RECORDS FOR THE TASK:
--- start ---

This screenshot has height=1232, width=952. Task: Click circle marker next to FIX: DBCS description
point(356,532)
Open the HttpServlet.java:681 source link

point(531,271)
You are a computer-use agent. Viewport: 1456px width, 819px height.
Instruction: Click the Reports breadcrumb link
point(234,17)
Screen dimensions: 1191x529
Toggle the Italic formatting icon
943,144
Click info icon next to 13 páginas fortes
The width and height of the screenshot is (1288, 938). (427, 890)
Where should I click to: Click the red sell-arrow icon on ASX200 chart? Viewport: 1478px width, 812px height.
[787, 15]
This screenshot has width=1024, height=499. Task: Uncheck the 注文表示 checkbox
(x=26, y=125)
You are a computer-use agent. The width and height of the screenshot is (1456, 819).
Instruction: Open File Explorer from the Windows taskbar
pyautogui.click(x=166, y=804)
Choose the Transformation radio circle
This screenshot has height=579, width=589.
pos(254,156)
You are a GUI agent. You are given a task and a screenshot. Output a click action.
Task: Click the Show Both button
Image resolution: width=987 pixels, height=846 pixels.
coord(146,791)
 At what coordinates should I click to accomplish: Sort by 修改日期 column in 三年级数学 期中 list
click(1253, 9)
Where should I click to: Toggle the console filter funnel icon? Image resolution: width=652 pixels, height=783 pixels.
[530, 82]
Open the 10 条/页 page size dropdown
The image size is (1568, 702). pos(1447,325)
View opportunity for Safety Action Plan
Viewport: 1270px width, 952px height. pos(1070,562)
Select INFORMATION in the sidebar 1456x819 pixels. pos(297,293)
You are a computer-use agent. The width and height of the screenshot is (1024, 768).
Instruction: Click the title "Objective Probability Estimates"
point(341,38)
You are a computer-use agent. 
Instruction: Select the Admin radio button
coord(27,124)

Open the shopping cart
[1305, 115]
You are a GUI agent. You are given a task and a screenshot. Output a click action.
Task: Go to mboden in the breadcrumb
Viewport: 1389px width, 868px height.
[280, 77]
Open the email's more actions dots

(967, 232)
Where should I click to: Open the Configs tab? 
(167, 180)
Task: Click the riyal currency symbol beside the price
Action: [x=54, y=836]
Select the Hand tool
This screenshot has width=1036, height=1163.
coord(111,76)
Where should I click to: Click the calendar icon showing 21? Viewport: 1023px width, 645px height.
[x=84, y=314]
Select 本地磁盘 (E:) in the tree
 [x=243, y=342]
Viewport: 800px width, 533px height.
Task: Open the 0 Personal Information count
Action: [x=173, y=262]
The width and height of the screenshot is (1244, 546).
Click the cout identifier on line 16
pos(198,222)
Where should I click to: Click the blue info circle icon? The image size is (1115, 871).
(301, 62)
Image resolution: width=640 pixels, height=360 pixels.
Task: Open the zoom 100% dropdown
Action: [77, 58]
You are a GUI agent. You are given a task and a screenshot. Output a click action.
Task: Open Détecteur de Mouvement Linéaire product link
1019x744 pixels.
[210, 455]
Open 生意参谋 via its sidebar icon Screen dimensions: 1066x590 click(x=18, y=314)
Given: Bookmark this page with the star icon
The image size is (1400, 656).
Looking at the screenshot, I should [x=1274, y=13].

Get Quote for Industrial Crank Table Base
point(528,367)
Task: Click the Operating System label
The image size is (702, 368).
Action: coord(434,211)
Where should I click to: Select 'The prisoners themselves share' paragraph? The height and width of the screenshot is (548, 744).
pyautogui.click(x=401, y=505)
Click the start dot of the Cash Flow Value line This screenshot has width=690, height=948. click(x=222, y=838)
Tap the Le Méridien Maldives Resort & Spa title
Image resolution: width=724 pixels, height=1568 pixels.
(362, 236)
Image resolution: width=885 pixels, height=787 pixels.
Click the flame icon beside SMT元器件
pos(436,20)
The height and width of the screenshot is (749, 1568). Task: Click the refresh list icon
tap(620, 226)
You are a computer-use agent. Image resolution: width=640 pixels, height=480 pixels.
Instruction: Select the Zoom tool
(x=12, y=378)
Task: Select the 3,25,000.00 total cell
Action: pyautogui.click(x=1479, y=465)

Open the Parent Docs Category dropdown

--- end ---

YOUR GOAL: Could you quote each of the records above, line by line and without changing a word?

ANSWER:
This screenshot has height=1232, width=952. Task: Click circle marker next to FIX: DBCS description
point(356,532)
Open the HttpServlet.java:681 source link

point(531,271)
You are a computer-use agent. Viewport: 1456px width, 819px height.
Instruction: Click the Reports breadcrumb link
point(234,17)
Screen dimensions: 1191x529
Toggle the Italic formatting icon
943,144
Click info icon next to 13 páginas fortes
The width and height of the screenshot is (1288, 938). (427, 890)
Where should I click to: Click the red sell-arrow icon on ASX200 chart? Viewport: 1478px width, 812px height.
[787, 15]
This screenshot has width=1024, height=499. Task: Uncheck the 注文表示 checkbox
(x=26, y=125)
You are a computer-use agent. The width and height of the screenshot is (1456, 819).
Instruction: Open File Explorer from the Windows taskbar
pyautogui.click(x=166, y=804)
Choose the Transformation radio circle
This screenshot has height=579, width=589.
pos(254,156)
You are a GUI agent. You are given a task and a screenshot. Output a click action.
Task: Click the Show Both button
Image resolution: width=987 pixels, height=846 pixels.
coord(146,791)
 At what coordinates should I click to accomplish: Sort by 修改日期 column in 三年级数学 期中 list
click(1253, 9)
Where should I click to: Toggle the console filter funnel icon? Image resolution: width=652 pixels, height=783 pixels.
[530, 82]
Open the 10 条/页 page size dropdown
The image size is (1568, 702). pos(1447,325)
View opportunity for Safety Action Plan
Viewport: 1270px width, 952px height. pos(1070,562)
Select INFORMATION in the sidebar 1456x819 pixels. pos(297,293)
You are a computer-use agent. The width and height of the screenshot is (1024, 768).
Instruction: Click the title "Objective Probability Estimates"
point(341,38)
You are a computer-use agent. 
Instruction: Select the Admin radio button
coord(27,124)

Open the shopping cart
[1305, 115]
You are a GUI agent. You are given a task and a screenshot. Output a click action.
Task: Go to mboden in the breadcrumb
Viewport: 1389px width, 868px height.
[280, 77]
Open the email's more actions dots

(967, 232)
Where should I click to: Open the Configs tab? 
(167, 180)
Task: Click the riyal currency symbol beside the price
Action: [x=54, y=836]
Select the Hand tool
This screenshot has width=1036, height=1163.
coord(111,76)
Where should I click to: Click the calendar icon showing 21? Viewport: 1023px width, 645px height.
[x=84, y=314]
Select 本地磁盘 (E:) in the tree
 [x=243, y=342]
Viewport: 800px width, 533px height.
Task: Open the 0 Personal Information count
Action: [x=173, y=262]
The width and height of the screenshot is (1244, 546).
Click the cout identifier on line 16
pos(198,222)
Where should I click to: Click the blue info circle icon? The image size is (1115, 871).
(301, 62)
Image resolution: width=640 pixels, height=360 pixels.
Task: Open the zoom 100% dropdown
Action: [77, 58]
You are a GUI agent. You are given a task and a screenshot. Output a click action.
Task: Open Détecteur de Mouvement Linéaire product link
1019x744 pixels.
[210, 455]
Open 生意参谋 via its sidebar icon Screen dimensions: 1066x590 click(x=18, y=314)
Given: Bookmark this page with the star icon
The image size is (1400, 656).
Looking at the screenshot, I should [x=1274, y=13].

Get Quote for Industrial Crank Table Base
point(528,367)
Task: Click the Operating System label
The image size is (702, 368).
Action: coord(434,211)
Where should I click to: Select 'The prisoners themselves share' paragraph? The height and width of the screenshot is (548, 744).
pyautogui.click(x=401, y=505)
Click the start dot of the Cash Flow Value line This screenshot has width=690, height=948. click(x=222, y=838)
Tap the Le Méridien Maldives Resort & Spa title
Image resolution: width=724 pixels, height=1568 pixels.
(362, 236)
Image resolution: width=885 pixels, height=787 pixels.
Click the flame icon beside SMT元器件
pos(436,20)
The height and width of the screenshot is (749, 1568). Task: Click the refresh list icon
tap(620, 226)
You are a computer-use agent. Image resolution: width=640 pixels, height=480 pixels.
Instruction: Select the Zoom tool
(x=12, y=378)
Task: Select the 3,25,000.00 total cell
Action: pyautogui.click(x=1479, y=465)

Open the Parent Docs Category dropdown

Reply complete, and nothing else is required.